* Given records:
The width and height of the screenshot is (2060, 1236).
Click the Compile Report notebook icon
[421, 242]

==

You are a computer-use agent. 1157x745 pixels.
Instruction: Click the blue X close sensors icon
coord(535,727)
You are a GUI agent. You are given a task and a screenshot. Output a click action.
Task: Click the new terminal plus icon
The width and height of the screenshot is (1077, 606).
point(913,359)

* Prompt:
Your answer should be one number, the count of lines in the records that contain the string "agent".

* Solution for this task:
2